§ **O que fazer**: Indique se cada afirmação concorda com o texto de leitura abaixo, respondendo sim ou não e citando as palavras exatas do texto que o decidem: (a) na entrada «Cartas», as cartas só se escreviam a certas horas; (b) na entrada «Tantas vezes», as pedrinhas entram nos sapatos abertos de verão; (c) quem escreve a entrada «Cartas» guarda consigo as cartas que enviou.

25.7.06

Nenhum problema tem solução.

Nenhum de nós desata o nó górdio; todos nós ou desistimos ou o cortamos. Resolvemos bruscamente, com o sentimento os problemas da inteligência, e fazemo-lo por cansaço de pensar, ou por timidez de tirar conclusões, ou pela necessidade absurda de encontrar um apoio, ou pelo impulso gregário de regressar aos outros e à vida. Como nunca podemos conhecer todos os elementos de uma questão, nunca a podemos resolver. Para atingir a verdade faltam-nos dados que bastem, e processos intelectuais que esgotem a interpretação desses dados.

Bernado Soares, Livro do Desassossego (trecho 333).

E o meu trabalho de todos os dias é encontrar soluções. Atraída pelos problemas que todos os dias encontro.

18.7.06

Tantas vezes

Olho para o mundo e para os dias como que para um jogo cujas regras desconheço, aleatórias, em cada instante. Os dias em nada é como deveria ser, segundo a ordem imaginária com que se deveria construir um mundo que não existe. E não poderia existir, mas que insisto em querer. Ou os dias em que nada corre bem, como tantas vezes se ouve, em que não se percebe o para quê de ter saído de manhã de casa. E continuar para além da exaustão, percebendo já a inutilidade. Continuar. Com as pequenas pedrinhas que entram para dentro dos lindos sapatos abertos de verão, que magoam os pés, que fazem ter vontade de desistir de tudo. Para quê? Que resta se desistir? Continuar.

16.7.06

Cartas

Há muito, muito tempo atrás escreviam-se cartas para os amigos. Nas folhas dos cadernos das aulas mais aborrecidas ou com a porta do quarto fechada, em folhas com desenhos de fundo ou em papel higiénico. Qualquer lugar e hora serviam. Cartas muitas vezes com letra quase ilegível, com erros ortográficos por quase nunca serem relidas. Tenho uma certa pena de não ter comigo as cartas que enviei. No tempo das cartas, o que escrevia eram pedaços de vida que oferecia, porque sei agora, esqueci quase tudo, restam apenas alguns vestígios de tanta coisa. E quem os tem, quem tem esses pedaços que juntos formam a minha vida, que vou construindo e esquecendo a cada instante. Quem tem esses pedaços são os meus amigos, outros estão nas mãos de pessoas que já esqueci ou que já me esqueceram, muitas certamente no lixo.

§ **Registos**:
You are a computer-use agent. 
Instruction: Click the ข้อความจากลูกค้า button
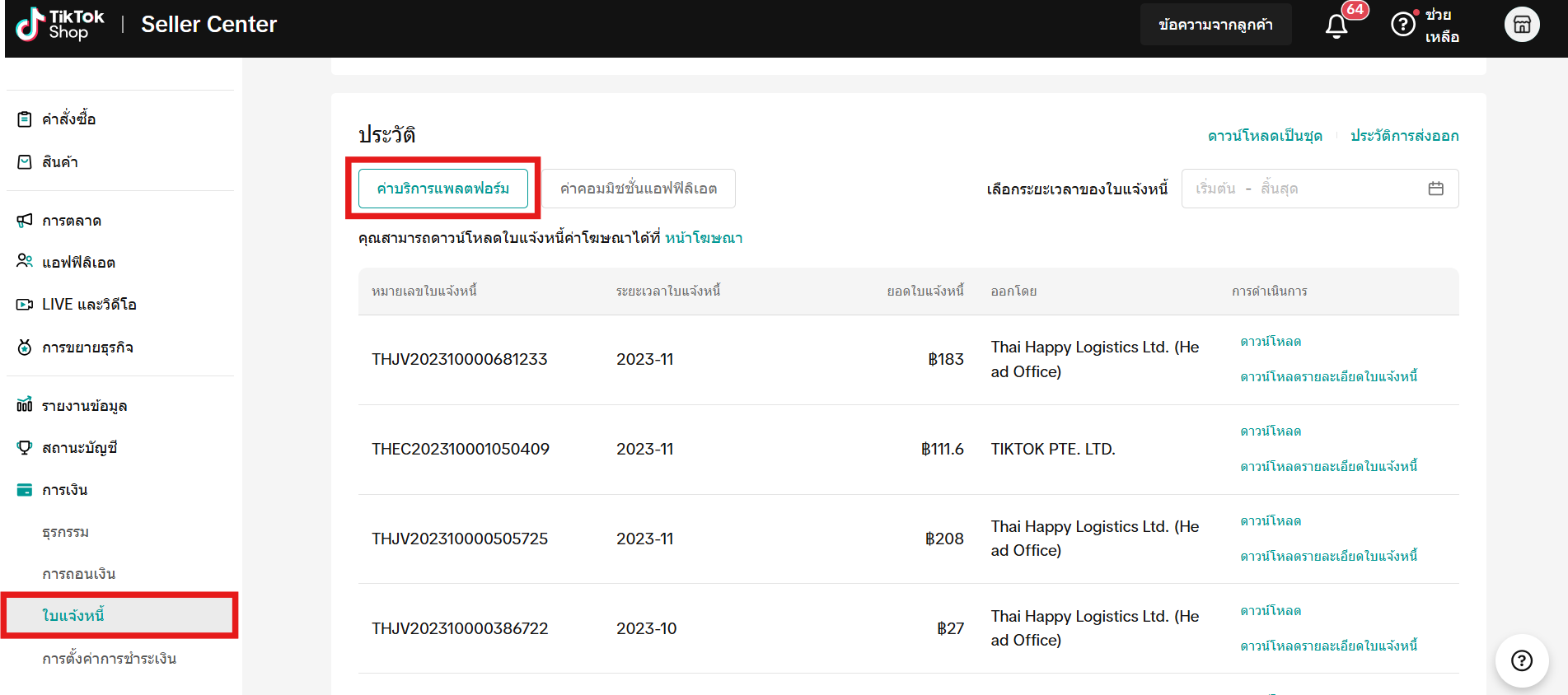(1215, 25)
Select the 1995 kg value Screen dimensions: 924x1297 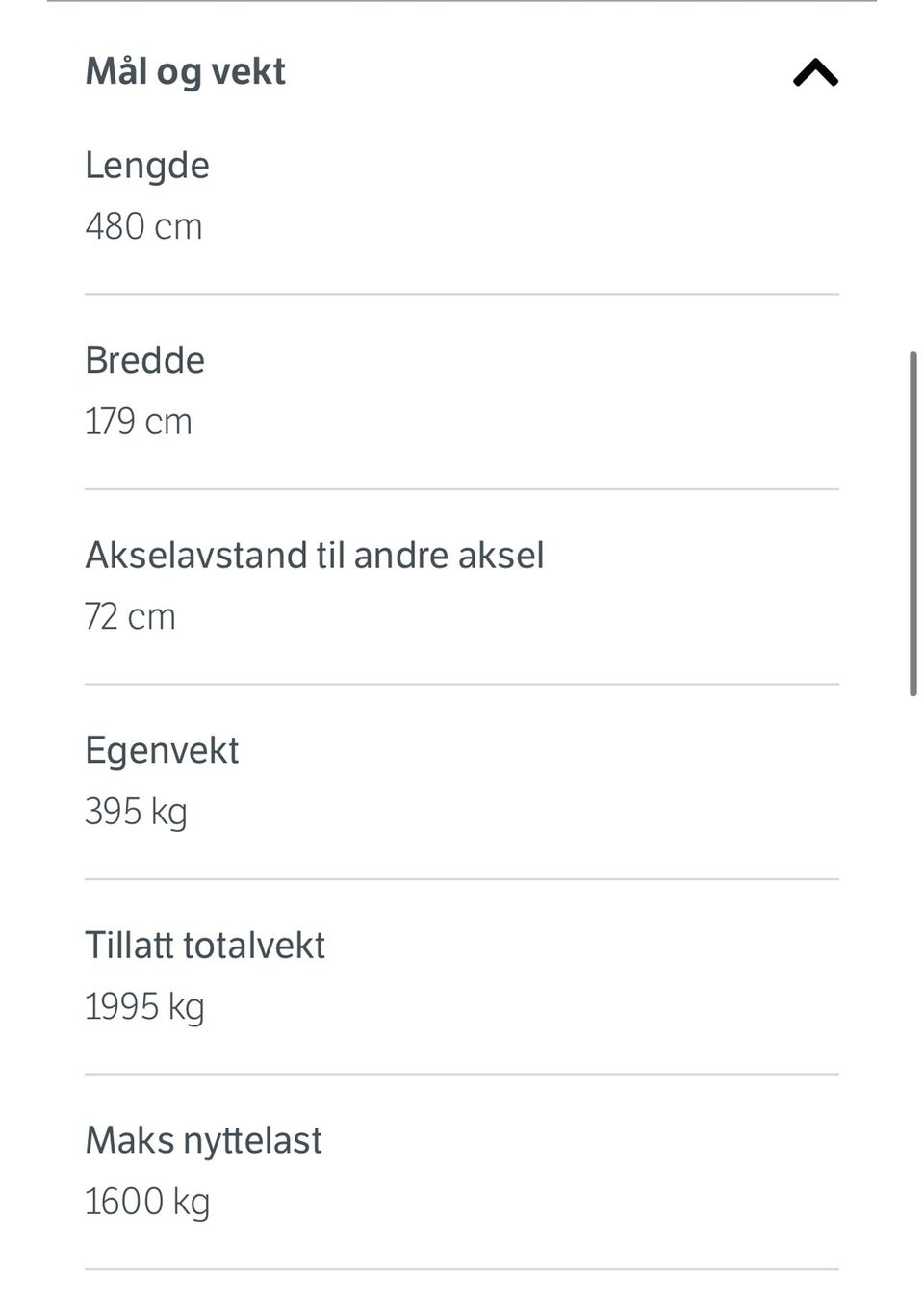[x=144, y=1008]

--

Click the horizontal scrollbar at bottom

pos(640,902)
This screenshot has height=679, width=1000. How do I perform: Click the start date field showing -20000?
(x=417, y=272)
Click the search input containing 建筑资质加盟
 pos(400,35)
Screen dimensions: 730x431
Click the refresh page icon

--

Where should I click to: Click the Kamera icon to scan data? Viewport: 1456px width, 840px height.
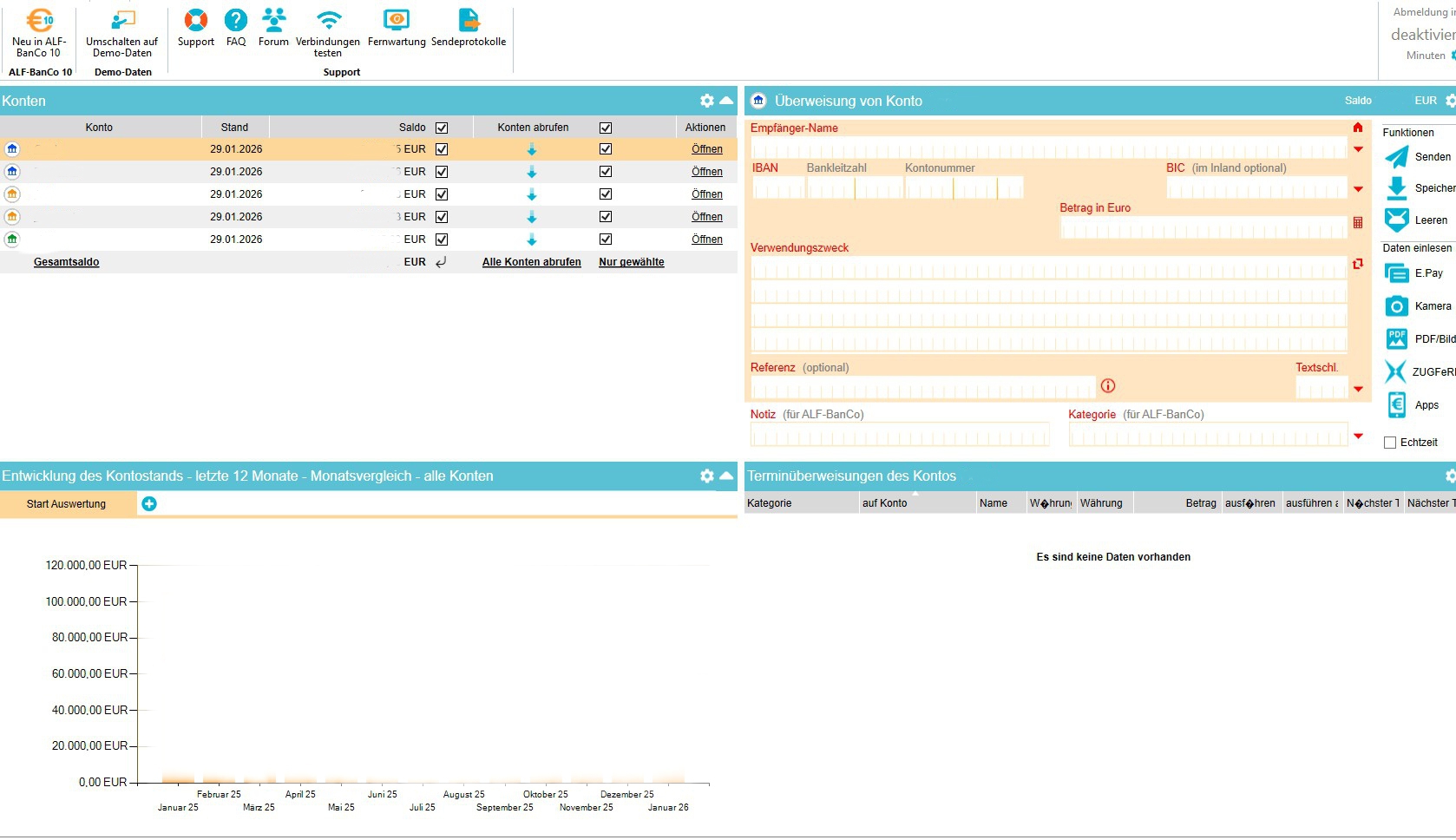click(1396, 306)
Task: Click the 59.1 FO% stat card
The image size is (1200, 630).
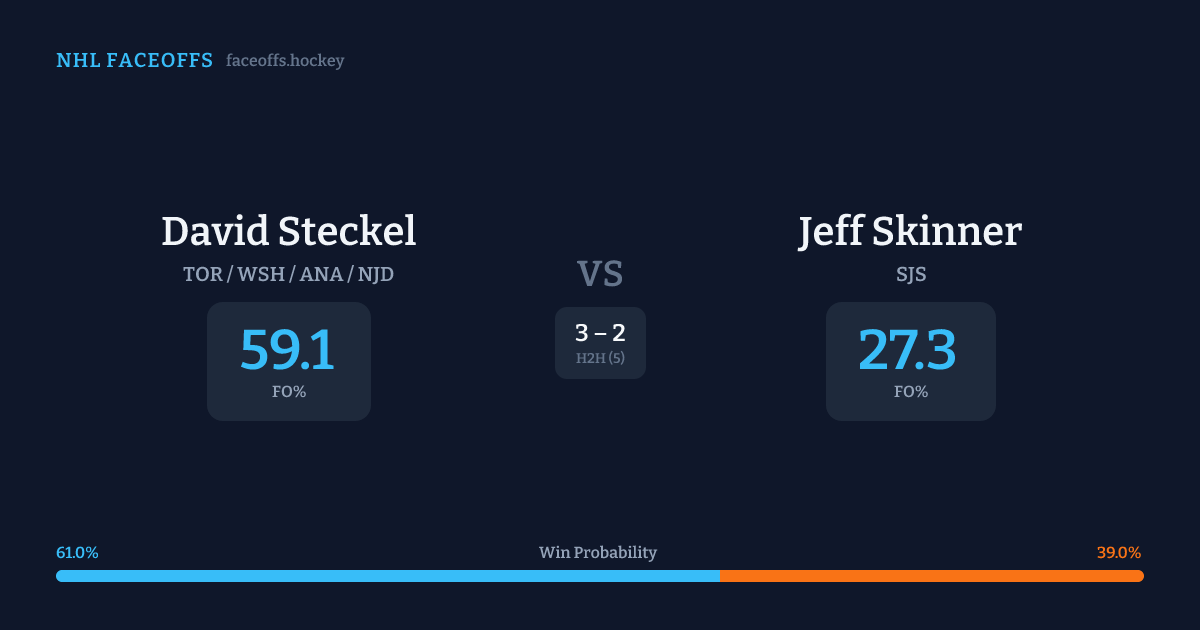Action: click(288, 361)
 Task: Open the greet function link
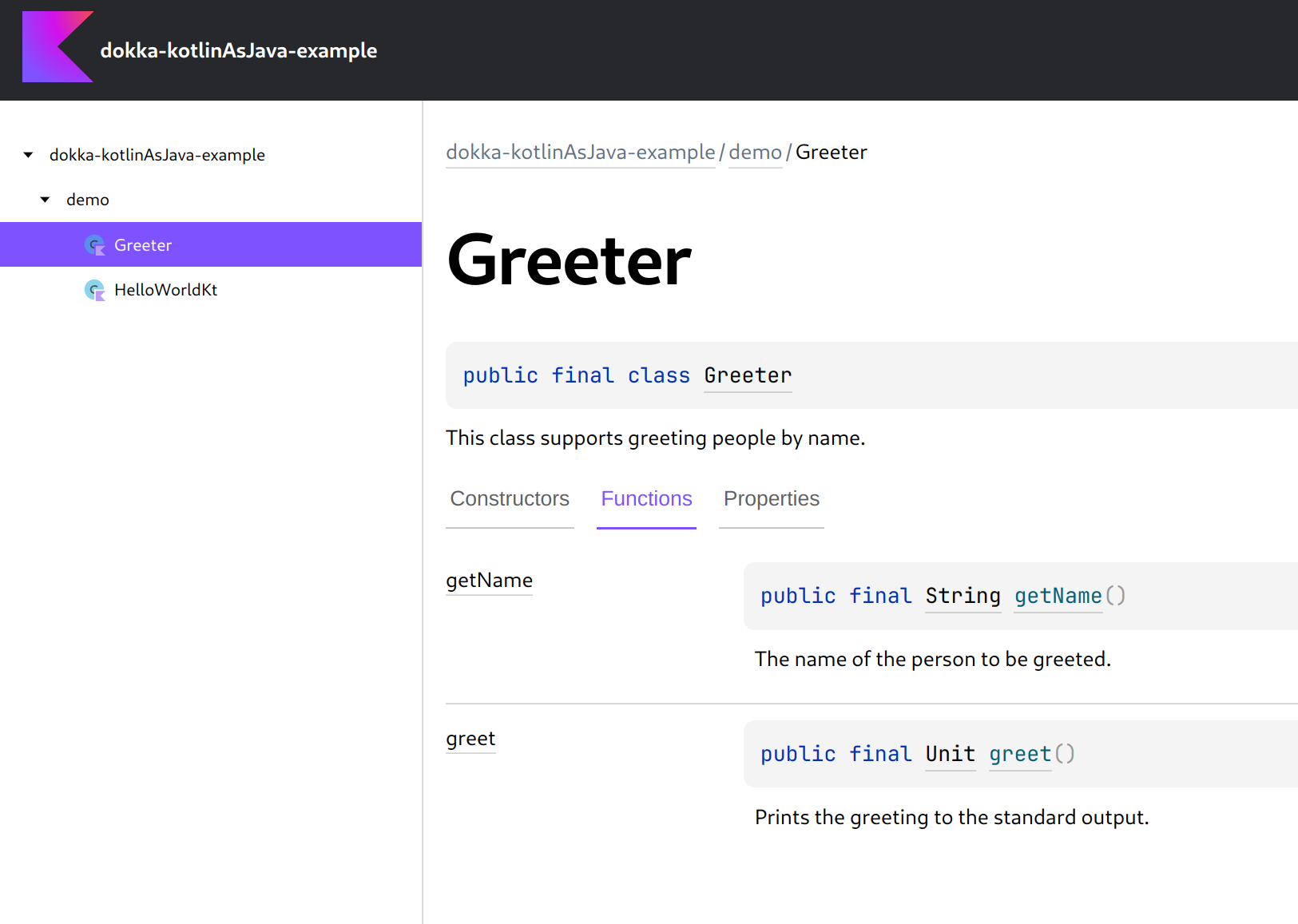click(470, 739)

§ **Resposta**:
(a) Não: «Qualquer lugar e hora serviam.»
(b) Sim: «Com as pequenas pedrinhas que entram para dentro dos lindos sapatos abertos de verão»
(c) Não: «Tenho uma certa pena de não ter comigo as cartas que enviei.»